Each of these sections have their own report that tell you which pages need attention.

I like the technical report which is an aggregate of the crawler results. Many of the results are clickable, which take you to the respective pages where you can resolve issues.
By clicking on the “sitemap” button you are give four options for exporting a sitemap:
- Google Sitemap - You should already be using this one.
- Yahoo Sitemap - Generates a text file that is all your site’s URLs.
- HTML Sitemap - This an HTML page with all your your pages as hyperlinks.
- ROR Sitemap - This was a new format to me. “ROR promotes the concept of structured feeds (which is related to the concept of structured blogging) enabling search engines to complement text search with structured information to better understand meaning. ”
Final Thoughts
This is a great service that can easily be a replacement or supplement to Google’s rather stagnant Webmaster Central. You get much more recent reporting that guides you in fixing and improving your sites content. Hopefully, in the long run it will appealing the engines and get you the rankings that you strive to achieve.
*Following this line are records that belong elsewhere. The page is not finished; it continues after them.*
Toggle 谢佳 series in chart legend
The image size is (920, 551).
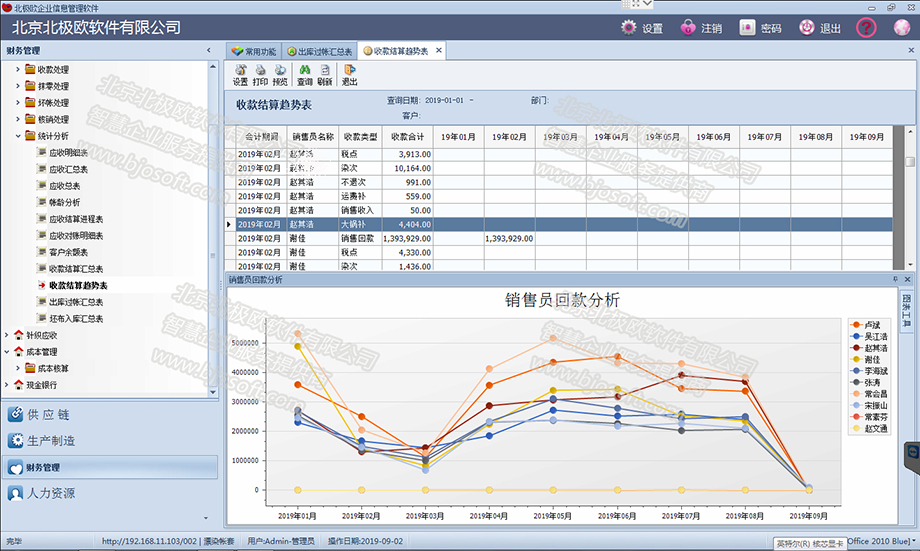pos(866,359)
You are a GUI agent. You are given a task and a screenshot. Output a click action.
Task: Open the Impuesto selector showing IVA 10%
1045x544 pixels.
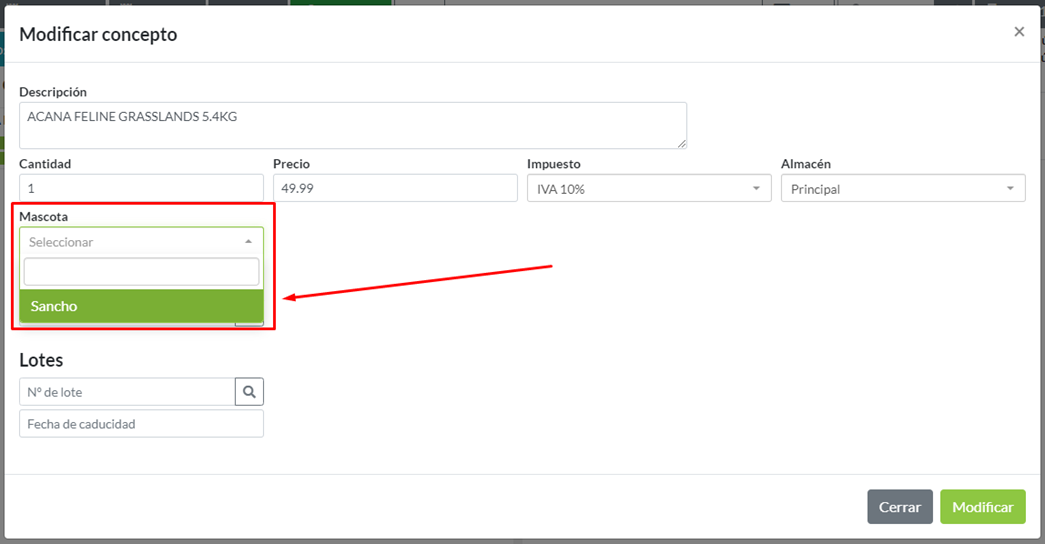[640, 189]
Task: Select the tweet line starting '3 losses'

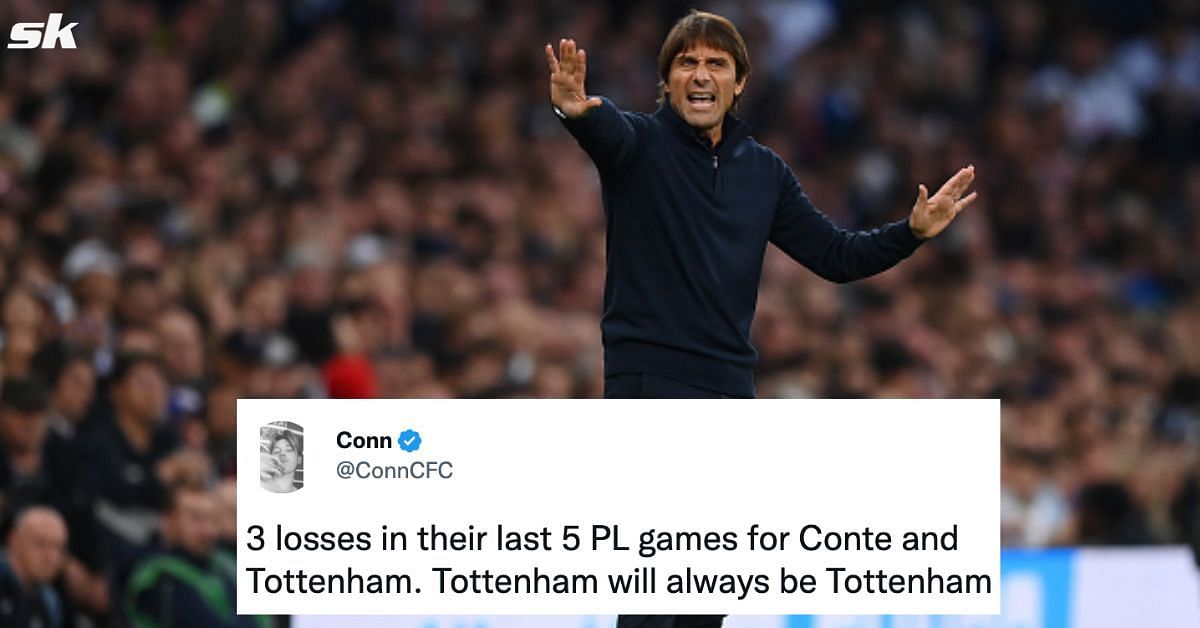Action: coord(602,539)
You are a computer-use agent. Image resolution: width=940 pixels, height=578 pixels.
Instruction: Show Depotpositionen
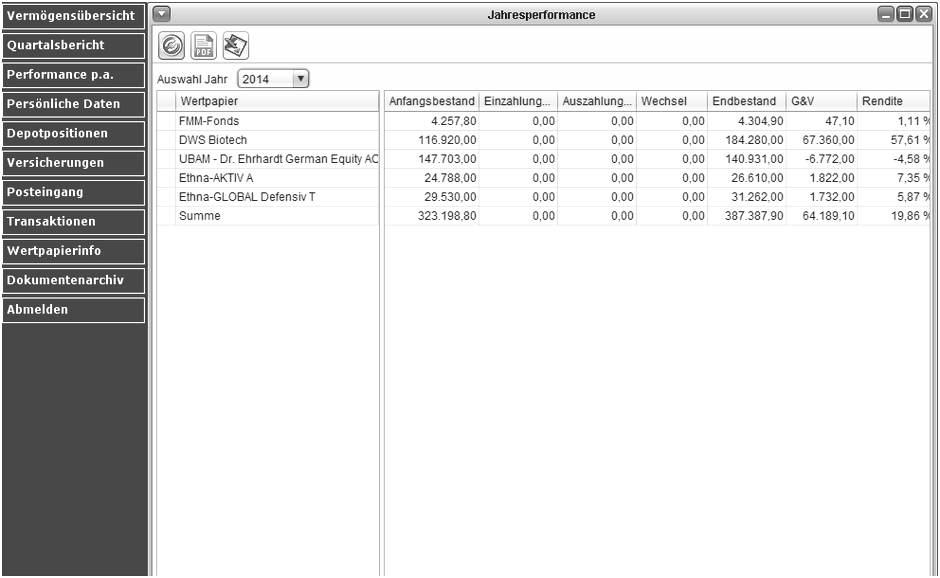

Great tool. Thanks for bringing to our attention and please keep the great articles coming!
Great article! Thanks!
That was a great Post, I was looking for something just like this. I’m sure since they are in beta, we will see a membership fee in the future. If all works well, I don’t mine paying that fee at all.
Albert T. Milligan
Right, that’s it, I’m putting your blog in my favourites. That’s the second post I’ve read in the last two minutes that’s really useful. I’m going to check this one out immediately.
Thanks!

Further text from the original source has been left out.